Chrome 80 handling HTTP 302 redirect and dropping query string

Question

I am trying to troubleshoot an SPA application which does authentication through Auth0 by first redirecting to their site for providing the credentials and then to a /callback path on their site with token included in the URL query string, and finally to a /callback path on my App's static file site. Just yesterday, I noted in DevTools, in the Network tab, that Chrome gets the 302 with the location header set to my app's /callback path AND including the query string, but when Chrome does the redirection it drops the query string. It seems this behavior may have started recently and was intermittent yesterday but consistent today. Since the 302 redirect goes from auth0.com to my app's domain, is this some new cross site security feature?

Here are the requests trail:

POST to https://my-app.auth0.com/login/callback with the token, etc. in the body.

Response is HTTP 302 with a location header like: https://myapp.com/callback#access_token=...

GET to https://myapp.com/callback <-- no query string!
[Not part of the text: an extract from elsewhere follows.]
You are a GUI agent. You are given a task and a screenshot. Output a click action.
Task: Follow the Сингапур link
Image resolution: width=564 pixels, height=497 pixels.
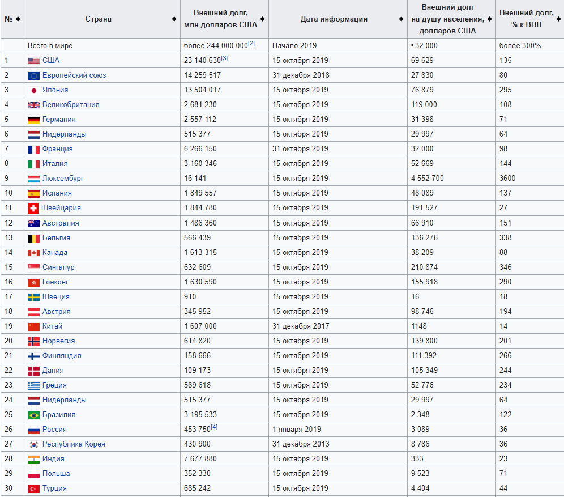click(58, 267)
I'm using Chrome Version 80.0.3987.149 (Official Build) (64-bit) on Ubuntu Linux in incognito mode. Any help appreciated!

Answer 1

The #access-token... part of the URL is not a query string, but a URL fragment. The browser retains this and applies it to the returned page content. You can access this fragment from JavaScript on the page. This is the standard approach that Auth0 uses for single-page apps.